## Description of the task
Every record here needs to be duplicated exactly.

Saved data entries
^^^^^^^^
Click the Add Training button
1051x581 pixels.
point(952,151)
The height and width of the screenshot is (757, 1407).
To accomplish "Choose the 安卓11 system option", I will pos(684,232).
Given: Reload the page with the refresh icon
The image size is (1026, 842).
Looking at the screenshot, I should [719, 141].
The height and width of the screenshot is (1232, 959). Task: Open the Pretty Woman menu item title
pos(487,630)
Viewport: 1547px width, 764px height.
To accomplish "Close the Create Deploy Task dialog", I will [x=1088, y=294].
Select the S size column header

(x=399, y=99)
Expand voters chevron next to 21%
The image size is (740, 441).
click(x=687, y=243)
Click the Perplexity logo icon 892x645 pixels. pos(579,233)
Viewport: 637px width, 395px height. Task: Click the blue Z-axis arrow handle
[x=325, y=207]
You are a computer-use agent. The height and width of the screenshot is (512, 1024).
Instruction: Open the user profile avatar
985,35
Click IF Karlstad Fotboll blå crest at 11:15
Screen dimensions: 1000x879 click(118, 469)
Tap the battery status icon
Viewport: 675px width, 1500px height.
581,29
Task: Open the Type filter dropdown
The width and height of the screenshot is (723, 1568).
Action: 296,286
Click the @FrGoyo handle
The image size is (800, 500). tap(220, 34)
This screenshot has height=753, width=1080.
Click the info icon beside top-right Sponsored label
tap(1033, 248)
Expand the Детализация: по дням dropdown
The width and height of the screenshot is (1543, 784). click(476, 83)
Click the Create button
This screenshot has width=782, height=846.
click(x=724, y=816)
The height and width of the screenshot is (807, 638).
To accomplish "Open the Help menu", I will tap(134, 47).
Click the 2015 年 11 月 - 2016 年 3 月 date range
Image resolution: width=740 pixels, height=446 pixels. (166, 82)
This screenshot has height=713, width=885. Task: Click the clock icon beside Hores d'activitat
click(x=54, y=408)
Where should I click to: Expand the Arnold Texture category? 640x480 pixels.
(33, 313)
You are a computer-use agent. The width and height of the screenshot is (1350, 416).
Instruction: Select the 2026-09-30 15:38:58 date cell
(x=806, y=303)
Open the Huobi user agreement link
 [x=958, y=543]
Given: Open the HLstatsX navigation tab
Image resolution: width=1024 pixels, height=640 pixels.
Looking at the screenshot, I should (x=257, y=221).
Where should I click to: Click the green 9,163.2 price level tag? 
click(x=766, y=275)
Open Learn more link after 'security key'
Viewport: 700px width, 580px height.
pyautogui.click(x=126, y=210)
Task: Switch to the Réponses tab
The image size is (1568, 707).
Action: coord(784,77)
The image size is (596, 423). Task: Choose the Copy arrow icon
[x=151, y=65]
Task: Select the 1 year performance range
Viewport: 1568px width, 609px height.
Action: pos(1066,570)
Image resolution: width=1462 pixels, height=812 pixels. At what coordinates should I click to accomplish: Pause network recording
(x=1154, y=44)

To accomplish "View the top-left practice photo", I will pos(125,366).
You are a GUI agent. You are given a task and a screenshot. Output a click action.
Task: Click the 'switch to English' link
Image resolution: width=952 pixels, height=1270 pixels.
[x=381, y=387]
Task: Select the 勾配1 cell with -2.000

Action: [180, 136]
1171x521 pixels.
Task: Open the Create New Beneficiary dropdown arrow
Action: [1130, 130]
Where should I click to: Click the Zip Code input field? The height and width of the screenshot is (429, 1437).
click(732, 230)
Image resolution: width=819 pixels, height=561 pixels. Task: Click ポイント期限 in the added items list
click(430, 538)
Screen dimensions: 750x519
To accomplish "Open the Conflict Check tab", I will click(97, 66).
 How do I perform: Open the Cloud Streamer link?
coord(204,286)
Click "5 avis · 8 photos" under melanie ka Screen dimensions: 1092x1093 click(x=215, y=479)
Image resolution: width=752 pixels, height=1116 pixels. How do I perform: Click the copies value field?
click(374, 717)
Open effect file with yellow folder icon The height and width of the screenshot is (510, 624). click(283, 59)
^^^^^^^^
## Exercise solution
Click the Add Training button
1051x581 pixels.
point(952,151)
The height and width of the screenshot is (757, 1407).
To accomplish "Choose the 安卓11 system option", I will pos(684,232).
Given: Reload the page with the refresh icon
The image size is (1026, 842).
Looking at the screenshot, I should [719, 141].
The height and width of the screenshot is (1232, 959). Task: Open the Pretty Woman menu item title
pos(487,630)
Viewport: 1547px width, 764px height.
To accomplish "Close the Create Deploy Task dialog", I will [x=1088, y=294].
Select the S size column header

(x=399, y=99)
Expand voters chevron next to 21%
The image size is (740, 441).
click(x=687, y=243)
Click the Perplexity logo icon 892x645 pixels. pos(579,233)
Viewport: 637px width, 395px height. Task: Click the blue Z-axis arrow handle
[x=325, y=207]
You are a computer-use agent. The height and width of the screenshot is (512, 1024).
Instruction: Open the user profile avatar
985,35
Click IF Karlstad Fotboll blå crest at 11:15
Screen dimensions: 1000x879 click(118, 469)
Tap the battery status icon
Viewport: 675px width, 1500px height.
581,29
Task: Open the Type filter dropdown
The width and height of the screenshot is (723, 1568).
Action: 296,286
Click the @FrGoyo handle
The image size is (800, 500). tap(220, 34)
This screenshot has height=753, width=1080.
Click the info icon beside top-right Sponsored label
tap(1033, 248)
Expand the Детализация: по дням dropdown
The width and height of the screenshot is (1543, 784). click(476, 83)
Click the Create button
This screenshot has width=782, height=846.
click(x=724, y=816)
The height and width of the screenshot is (807, 638).
To accomplish "Open the Help menu", I will tap(134, 47).
Click the 2015 年 11 月 - 2016 年 3 月 date range
Image resolution: width=740 pixels, height=446 pixels. (166, 82)
This screenshot has height=713, width=885. Task: Click the clock icon beside Hores d'activitat
click(x=54, y=408)
Where should I click to: Expand the Arnold Texture category? 640x480 pixels.
(33, 313)
You are a computer-use agent. The width and height of the screenshot is (1350, 416).
Instruction: Select the 2026-09-30 15:38:58 date cell
(x=806, y=303)
Open the Huobi user agreement link
 [x=958, y=543]
Given: Open the HLstatsX navigation tab
Image resolution: width=1024 pixels, height=640 pixels.
Looking at the screenshot, I should (x=257, y=221).
Where should I click to: Click the green 9,163.2 price level tag? 
click(x=766, y=275)
Open Learn more link after 'security key'
Viewport: 700px width, 580px height.
pyautogui.click(x=126, y=210)
Task: Switch to the Réponses tab
The image size is (1568, 707).
Action: coord(784,77)
The image size is (596, 423). Task: Choose the Copy arrow icon
[x=151, y=65]
Task: Select the 1 year performance range
Viewport: 1568px width, 609px height.
Action: pos(1066,570)
Image resolution: width=1462 pixels, height=812 pixels. At what coordinates should I click to accomplish: Pause network recording
(x=1154, y=44)

To accomplish "View the top-left practice photo", I will pos(125,366).
You are a GUI agent. You are given a task and a screenshot. Output a click action.
Task: Click the 'switch to English' link
Image resolution: width=952 pixels, height=1270 pixels.
[x=381, y=387]
Task: Select the 勾配1 cell with -2.000

Action: [180, 136]
1171x521 pixels.
Task: Open the Create New Beneficiary dropdown arrow
Action: [1130, 130]
Where should I click to: Click the Zip Code input field? The height and width of the screenshot is (429, 1437).
click(732, 230)
Image resolution: width=819 pixels, height=561 pixels. Task: Click ポイント期限 in the added items list
click(430, 538)
Screen dimensions: 750x519
To accomplish "Open the Conflict Check tab", I will click(97, 66).
 How do I perform: Open the Cloud Streamer link?
coord(204,286)
Click "5 avis · 8 photos" under melanie ka Screen dimensions: 1092x1093 click(x=215, y=479)
Image resolution: width=752 pixels, height=1116 pixels. How do I perform: Click the copies value field?
click(374, 717)
Open effect file with yellow folder icon The height and width of the screenshot is (510, 624). click(283, 59)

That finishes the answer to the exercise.